*EXTRACT TO READ*.
That's me, the non-driving freak. I'm 45 years old, & I choose not to drive.
It started simply enough. I took driver's ed classes in high school. My mom even got me a beat-up old car to practice driving in. I passed the class, but I didn't enjoy it. All the other teens were chomping at the bit to get their licenses, & I just didn't care. Driving made me edgy & nervous & uncomfortable. I didn't want to bother with it. And I didn't really need to drive. I could walk or take the bus to school, & my friends all drove, so they took me anywhere further.
I went away to college, to a very compact town with horrible parking problems. It was much easier to get around on foot or by public transit in the 4.5 years I lived there. Maybe I'd get a driver's license later. Or maybe not.
My first job out of college was an hour's drive away from town, back towards my hometown while I still lived near the university. But I got into a carpool with three drivers going the same route & toughed it out for three months, until I decided to move back home & closer to work. Where I again carpooled.

*PROVIDED RECORDS*.

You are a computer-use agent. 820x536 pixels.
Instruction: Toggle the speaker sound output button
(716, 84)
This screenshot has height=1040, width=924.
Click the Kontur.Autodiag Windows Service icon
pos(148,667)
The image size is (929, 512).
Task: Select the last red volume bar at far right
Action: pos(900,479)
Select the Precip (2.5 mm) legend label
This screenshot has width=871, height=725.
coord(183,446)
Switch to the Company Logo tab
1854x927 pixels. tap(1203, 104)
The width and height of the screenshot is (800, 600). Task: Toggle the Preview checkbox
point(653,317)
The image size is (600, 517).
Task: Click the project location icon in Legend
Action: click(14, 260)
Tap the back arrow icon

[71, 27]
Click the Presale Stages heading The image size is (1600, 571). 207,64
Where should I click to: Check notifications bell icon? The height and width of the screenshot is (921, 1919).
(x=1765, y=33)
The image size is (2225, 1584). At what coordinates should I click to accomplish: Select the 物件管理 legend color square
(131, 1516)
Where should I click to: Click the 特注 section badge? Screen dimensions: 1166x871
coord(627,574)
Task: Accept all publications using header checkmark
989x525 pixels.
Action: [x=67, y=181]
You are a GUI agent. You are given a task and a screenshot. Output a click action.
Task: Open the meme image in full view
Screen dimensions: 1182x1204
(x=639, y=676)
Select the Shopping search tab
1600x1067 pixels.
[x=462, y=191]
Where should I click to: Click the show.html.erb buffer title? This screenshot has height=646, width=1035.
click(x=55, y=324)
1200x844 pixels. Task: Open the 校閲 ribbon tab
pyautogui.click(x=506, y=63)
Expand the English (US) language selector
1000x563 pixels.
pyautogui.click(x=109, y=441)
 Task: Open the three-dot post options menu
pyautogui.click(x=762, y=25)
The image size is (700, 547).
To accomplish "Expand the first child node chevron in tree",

*COMPLETE THE FOLLOWING*.
• a. Repeat the part of the piece on choosing not to drive from "It started simply" to "me anywhere further.", copying it word for word.
• b. Reproduce the rows exactly, starting at the line with "The width and" and continuing through the last line of the rows.

*RESULTS OF THE TASKS*.
• a.
It started simply enough. I took driver's ed classes in high school. My mom even got me a beat-up old car to practice driving in. I passed the class, but I didn't enjoy it. All the other teens were chomping at the bit to get their licenses, & I just didn't care. Driving made me edgy & nervous & uncomfortable. I didn't want to bother with it. And I didn't really need to drive. I could walk or take the bus to school, & my friends all drove, so they took me anywhere further.

• b.
The width and height of the screenshot is (800, 600). Task: Toggle the Preview checkbox
point(653,317)
The image size is (600, 517).
Task: Click the project location icon in Legend
Action: click(14, 260)
Tap the back arrow icon

[71, 27]
Click the Presale Stages heading The image size is (1600, 571). 207,64
Where should I click to: Check notifications bell icon? The height and width of the screenshot is (921, 1919).
(x=1765, y=33)
The image size is (2225, 1584). At what coordinates should I click to accomplish: Select the 物件管理 legend color square
(131, 1516)
Where should I click to: Click the 特注 section badge? Screen dimensions: 1166x871
coord(627,574)
Task: Accept all publications using header checkmark
989x525 pixels.
Action: [x=67, y=181]
You are a GUI agent. You are given a task and a screenshot. Output a click action.
Task: Open the meme image in full view
Screen dimensions: 1182x1204
(x=639, y=676)
Select the Shopping search tab
1600x1067 pixels.
[x=462, y=191]
Where should I click to: Click the show.html.erb buffer title? This screenshot has height=646, width=1035.
click(x=55, y=324)
1200x844 pixels. Task: Open the 校閲 ribbon tab
pyautogui.click(x=506, y=63)
Expand the English (US) language selector
1000x563 pixels.
pyautogui.click(x=109, y=441)
 Task: Open the three-dot post options menu
pyautogui.click(x=762, y=25)
The image size is (700, 547).
To accomplish "Expand the first child node chevron in tree",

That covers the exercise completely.